All this with the background of the escalating conflict between London and Buenos Aires that, according to Argentine sources, makes the whole operation even more risky since there is “an ongoing unsolved sovereignty dispute, with ample support for Argentina from neighbouring countries.”

From Merco Press, Falkland Islands, Friday, January 20:

The British PM revealed that the National Security Council held a meeting devoted to the South Atlantic situation.

“What the Argentines have been saying recently, I would argue, is far more like colonialism because these people want to remain British and the Argentines want them to do something else,” said PM Cameron.

Argentina’s government has been ramping up its rhetoric over the territories in recent months as the 30th anniversary of the 1982 Falklands conflict approaches.

The Prime Minister was speaking 24 hours after the National Security Council (NSC) held a meeting devoted entirely to the situation in the South Atlantic territories, which are disputed by Argentina.

Cameron told Parliament he called the summit so he could make sure defenses and everything else is “in order.”

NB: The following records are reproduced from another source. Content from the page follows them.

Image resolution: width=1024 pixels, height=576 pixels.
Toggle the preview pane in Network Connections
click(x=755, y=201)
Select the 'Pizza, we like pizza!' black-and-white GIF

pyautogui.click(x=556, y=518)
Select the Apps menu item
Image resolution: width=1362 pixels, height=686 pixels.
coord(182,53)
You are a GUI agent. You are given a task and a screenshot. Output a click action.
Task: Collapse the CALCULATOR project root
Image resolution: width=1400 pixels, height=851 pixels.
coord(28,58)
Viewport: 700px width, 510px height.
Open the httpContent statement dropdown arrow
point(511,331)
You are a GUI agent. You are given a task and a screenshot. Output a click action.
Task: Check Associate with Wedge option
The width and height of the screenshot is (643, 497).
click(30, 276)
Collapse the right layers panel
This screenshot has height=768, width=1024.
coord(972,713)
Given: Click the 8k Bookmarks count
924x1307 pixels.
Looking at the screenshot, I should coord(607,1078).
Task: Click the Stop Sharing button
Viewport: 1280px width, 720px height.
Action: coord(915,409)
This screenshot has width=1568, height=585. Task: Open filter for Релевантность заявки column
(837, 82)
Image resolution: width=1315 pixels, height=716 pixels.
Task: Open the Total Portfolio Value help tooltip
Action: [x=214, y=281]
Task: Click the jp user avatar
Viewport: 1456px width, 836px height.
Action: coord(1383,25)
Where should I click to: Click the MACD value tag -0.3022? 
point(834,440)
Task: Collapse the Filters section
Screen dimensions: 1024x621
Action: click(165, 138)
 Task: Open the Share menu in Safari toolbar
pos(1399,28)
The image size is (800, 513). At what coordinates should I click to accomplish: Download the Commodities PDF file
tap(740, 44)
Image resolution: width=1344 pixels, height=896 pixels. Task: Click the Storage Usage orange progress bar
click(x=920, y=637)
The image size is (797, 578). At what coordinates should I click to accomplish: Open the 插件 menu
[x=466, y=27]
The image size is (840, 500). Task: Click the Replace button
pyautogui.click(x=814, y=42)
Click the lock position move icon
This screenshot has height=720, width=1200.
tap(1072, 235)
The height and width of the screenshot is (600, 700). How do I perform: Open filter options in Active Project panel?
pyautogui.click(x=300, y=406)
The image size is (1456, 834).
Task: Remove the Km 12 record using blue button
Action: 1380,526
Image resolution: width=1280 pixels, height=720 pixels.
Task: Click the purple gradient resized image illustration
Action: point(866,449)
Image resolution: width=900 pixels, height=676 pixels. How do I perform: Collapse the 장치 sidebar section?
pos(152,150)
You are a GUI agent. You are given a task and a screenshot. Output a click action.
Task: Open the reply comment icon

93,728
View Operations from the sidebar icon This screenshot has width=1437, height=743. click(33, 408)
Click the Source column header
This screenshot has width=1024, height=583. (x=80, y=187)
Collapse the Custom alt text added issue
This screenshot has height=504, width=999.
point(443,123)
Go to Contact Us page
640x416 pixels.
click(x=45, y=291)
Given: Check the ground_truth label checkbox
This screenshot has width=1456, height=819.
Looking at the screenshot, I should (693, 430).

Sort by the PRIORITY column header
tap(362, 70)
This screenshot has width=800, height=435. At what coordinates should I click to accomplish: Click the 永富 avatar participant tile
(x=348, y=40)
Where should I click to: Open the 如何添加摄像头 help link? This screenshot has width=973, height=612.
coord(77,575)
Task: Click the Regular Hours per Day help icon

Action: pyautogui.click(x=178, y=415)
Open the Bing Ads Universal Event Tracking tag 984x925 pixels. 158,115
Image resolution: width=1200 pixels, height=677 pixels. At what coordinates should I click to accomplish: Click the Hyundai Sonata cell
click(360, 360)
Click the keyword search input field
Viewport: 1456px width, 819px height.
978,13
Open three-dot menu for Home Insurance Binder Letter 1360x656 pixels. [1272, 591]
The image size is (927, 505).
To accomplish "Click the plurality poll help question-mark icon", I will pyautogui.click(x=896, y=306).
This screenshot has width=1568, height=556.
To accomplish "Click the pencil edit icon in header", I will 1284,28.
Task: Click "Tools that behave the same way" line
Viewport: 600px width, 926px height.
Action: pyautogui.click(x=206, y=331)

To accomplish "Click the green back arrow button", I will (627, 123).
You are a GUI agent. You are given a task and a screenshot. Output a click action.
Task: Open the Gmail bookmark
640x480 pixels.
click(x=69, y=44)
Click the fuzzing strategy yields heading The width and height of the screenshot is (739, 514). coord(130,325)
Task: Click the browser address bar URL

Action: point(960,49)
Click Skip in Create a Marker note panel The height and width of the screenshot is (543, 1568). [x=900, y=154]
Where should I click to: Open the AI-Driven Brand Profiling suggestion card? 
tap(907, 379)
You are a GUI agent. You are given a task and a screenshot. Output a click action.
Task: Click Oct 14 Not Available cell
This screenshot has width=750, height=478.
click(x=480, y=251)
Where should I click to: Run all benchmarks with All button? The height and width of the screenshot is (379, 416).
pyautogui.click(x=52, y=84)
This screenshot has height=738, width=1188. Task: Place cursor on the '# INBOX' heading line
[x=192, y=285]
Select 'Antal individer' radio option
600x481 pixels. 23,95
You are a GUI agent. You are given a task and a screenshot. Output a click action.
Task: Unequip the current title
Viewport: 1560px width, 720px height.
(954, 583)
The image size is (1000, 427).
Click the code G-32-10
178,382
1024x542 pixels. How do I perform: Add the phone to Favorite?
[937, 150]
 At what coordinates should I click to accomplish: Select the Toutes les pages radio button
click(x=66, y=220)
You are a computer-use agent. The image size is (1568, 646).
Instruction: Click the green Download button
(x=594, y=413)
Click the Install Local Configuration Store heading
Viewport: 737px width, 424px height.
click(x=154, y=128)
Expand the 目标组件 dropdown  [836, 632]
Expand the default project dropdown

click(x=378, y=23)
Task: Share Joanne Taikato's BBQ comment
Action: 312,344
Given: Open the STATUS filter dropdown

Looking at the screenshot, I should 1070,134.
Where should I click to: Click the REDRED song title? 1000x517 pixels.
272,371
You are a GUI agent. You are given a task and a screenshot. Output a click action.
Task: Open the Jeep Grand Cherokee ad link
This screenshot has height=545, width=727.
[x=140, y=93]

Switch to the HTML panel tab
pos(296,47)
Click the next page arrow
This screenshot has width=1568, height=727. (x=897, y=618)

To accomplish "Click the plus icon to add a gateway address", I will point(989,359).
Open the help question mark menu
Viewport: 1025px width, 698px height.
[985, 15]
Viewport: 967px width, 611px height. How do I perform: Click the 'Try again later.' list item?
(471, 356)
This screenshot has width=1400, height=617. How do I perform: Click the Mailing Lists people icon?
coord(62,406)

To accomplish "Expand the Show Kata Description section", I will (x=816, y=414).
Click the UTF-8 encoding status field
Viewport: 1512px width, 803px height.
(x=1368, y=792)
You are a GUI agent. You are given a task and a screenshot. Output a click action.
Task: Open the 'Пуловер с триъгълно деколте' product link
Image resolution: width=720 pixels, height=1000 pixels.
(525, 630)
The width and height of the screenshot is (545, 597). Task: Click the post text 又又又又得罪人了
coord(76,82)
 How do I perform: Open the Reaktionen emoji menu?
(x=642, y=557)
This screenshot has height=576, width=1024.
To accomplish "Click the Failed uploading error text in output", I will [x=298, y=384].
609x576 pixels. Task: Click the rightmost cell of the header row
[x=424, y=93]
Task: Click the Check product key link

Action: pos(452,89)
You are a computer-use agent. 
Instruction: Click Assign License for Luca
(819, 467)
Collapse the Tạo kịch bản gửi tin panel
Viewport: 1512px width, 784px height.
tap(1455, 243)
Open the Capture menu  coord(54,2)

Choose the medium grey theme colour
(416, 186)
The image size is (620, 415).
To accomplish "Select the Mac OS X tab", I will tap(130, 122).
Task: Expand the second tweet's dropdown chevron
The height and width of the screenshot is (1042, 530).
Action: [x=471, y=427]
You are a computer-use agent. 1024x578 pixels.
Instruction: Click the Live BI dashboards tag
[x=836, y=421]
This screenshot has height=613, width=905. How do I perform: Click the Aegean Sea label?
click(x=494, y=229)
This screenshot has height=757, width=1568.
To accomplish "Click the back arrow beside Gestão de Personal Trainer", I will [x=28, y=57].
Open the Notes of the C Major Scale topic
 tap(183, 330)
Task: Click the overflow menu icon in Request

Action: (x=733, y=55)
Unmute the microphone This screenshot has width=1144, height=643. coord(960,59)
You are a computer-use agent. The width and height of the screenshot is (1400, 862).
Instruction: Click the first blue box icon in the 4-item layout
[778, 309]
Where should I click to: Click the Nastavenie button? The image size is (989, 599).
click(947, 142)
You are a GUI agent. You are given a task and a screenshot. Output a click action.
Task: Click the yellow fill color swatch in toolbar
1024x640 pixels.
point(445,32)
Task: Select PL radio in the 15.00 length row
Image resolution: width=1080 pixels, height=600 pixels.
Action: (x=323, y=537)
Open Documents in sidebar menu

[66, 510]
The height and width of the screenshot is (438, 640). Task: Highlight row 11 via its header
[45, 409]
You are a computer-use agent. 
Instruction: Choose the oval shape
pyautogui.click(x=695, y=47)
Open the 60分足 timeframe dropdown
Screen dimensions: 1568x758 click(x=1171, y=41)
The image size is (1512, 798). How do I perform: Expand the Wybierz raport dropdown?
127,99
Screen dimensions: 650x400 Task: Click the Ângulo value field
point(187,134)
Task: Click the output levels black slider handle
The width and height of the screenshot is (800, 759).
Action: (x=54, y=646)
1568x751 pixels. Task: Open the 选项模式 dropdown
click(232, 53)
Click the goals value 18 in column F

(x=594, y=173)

“I’m determined we should make sure that our defenses and everything else is in order, which is why the National Security Council discussed this issue yesterday.”

Further on, Cameron added: “It’s very important we commemorate the Falklands conflict in this year, the 30th anniversary, and we remember all those who served and who fought so hard and those who gave their lives and didn’t come home.

“The absolutely vital point is that we are clear that the future of the Falkland Islands is a matter for the people themselves. As long as they want to remain part of the United Kingdom and be British, they should be able to do so.”

Tory MP Andrew Rosindell branded Argentina’s actions “wholly deplorable” and urged PM Cameron to “remind Argentina they lost the Falklands War and that it’s up to the Falklanders to determine their own future.”

Population of Falkland Islands in July 2008: 3,140, mostly of British stock.

Advertisements

One response to “The Falkland Island Dispute Flares Up Again: The Latest Bulletin

  1. Well, if there’s oil there, it’s the first time there’s been a hint of strategic interest in the place. Otherwise it’s just chest-thumping on both sides. Three thousand people is not enough to go to war for, or spend the resources on, that both sides seem willing to do. (Particularly three thousand people who are not being personally threatened with harm. They may not want to move, but how many people in how many countries move every year not because they want to but because they can’t live where they started out?)

    I don’t say that a bit of oil, or even a lot, is a good excuse for a war, but at least it’s real and not purely symbolic. Symbols are important, but one has to think carefully before sending other people out to die for them, or spending other people’s money to defend them.